And kickball is inclusive—Villee calls the game a “more-the-merrier” sport because players don’t have to be athletic, which is why she thinks it’s less threatening than other sports. “Because kickball is not a professional sport— nobody played kickball in college, nobody was a ‘D1’ kickball player— no one is so good that we’re not going to allow them to play in this amateur social league,” she says. “And, in the same vein, no one’s going to the kickball world series tomorrow, because there isn’t one. It’s more about coming out and playing and having fun in the moment.”
But there also may be something biological— something primal— that’s causing romance on the kickball field. In 2004 Paul Zak, an economics professor at Claremont Graduate University who specializes in the biological basis for social interaction, discovered that activities that induce moderate stress also increase levels of the love hormone oxytocin. While testosterone (which is generated by intense sports like football or basketball) manifests a high that leads to a stronger libido— and, in turn, potentially one-night stands— oxytocin fosters desire for companionship and long-term love.
“Something that induces moderate amounts of stress, like a roller coaster, is also very bonding,” says Zak. “So what happens in a sporting event? Well, there’s this stimulated moderate stress. We’re doing things in unison, that’s good; that releases oxytocin. And we have to all focus on some common goal and do something hard and do it together under moderate stress, which all creates a bonding action. So, sports are just a perfect way to meet somebody.”

▸ **Task instructions**
**1)** Name every sport the kickball passage mentions.
**2)** Copy out everything in the kickball passage from "But there also" down to "and long-term love.".

▸ **Supplied information**
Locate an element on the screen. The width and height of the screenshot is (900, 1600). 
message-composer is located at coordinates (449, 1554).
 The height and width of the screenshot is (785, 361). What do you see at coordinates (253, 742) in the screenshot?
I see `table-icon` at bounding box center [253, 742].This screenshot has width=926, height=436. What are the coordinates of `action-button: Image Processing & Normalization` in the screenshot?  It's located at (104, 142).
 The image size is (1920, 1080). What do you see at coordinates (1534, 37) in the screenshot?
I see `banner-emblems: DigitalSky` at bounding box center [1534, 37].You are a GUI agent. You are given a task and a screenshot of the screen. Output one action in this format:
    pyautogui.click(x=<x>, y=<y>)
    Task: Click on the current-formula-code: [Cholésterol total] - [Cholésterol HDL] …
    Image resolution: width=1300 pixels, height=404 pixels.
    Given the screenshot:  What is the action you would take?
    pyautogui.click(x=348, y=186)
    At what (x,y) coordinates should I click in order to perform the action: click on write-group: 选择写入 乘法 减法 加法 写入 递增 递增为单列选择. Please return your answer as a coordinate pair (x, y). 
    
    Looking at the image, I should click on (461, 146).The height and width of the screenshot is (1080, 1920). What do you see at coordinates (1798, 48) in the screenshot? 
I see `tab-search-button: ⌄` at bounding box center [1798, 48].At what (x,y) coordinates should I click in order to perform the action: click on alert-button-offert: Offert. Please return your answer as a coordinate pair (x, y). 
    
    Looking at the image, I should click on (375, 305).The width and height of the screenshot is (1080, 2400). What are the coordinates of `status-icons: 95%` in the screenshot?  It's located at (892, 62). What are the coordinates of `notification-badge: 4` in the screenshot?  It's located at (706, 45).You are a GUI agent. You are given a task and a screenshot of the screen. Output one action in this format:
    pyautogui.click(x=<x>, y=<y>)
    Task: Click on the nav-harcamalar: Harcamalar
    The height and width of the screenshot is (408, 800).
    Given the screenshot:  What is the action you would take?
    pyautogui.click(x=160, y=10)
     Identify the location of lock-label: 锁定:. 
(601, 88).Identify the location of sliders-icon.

▸ **Answers by item number**
**1)** Kickball, football, basketball

**2)**
But there also may be something biological— something primal— that’s causing romance on the kickball field. In 2004 Paul Zak, an economics professor at Claremont Graduate University who specializes in the biological basis for social interaction, discovered that activities that induce moderate stress also increase levels of the love hormone oxytocin. While testosterone (which is generated by intense sports like football or basketball) manifests a high that leads to a stronger libido— and, in turn, potentially one-night stands— oxytocin fosters desire for companionship and long-term love.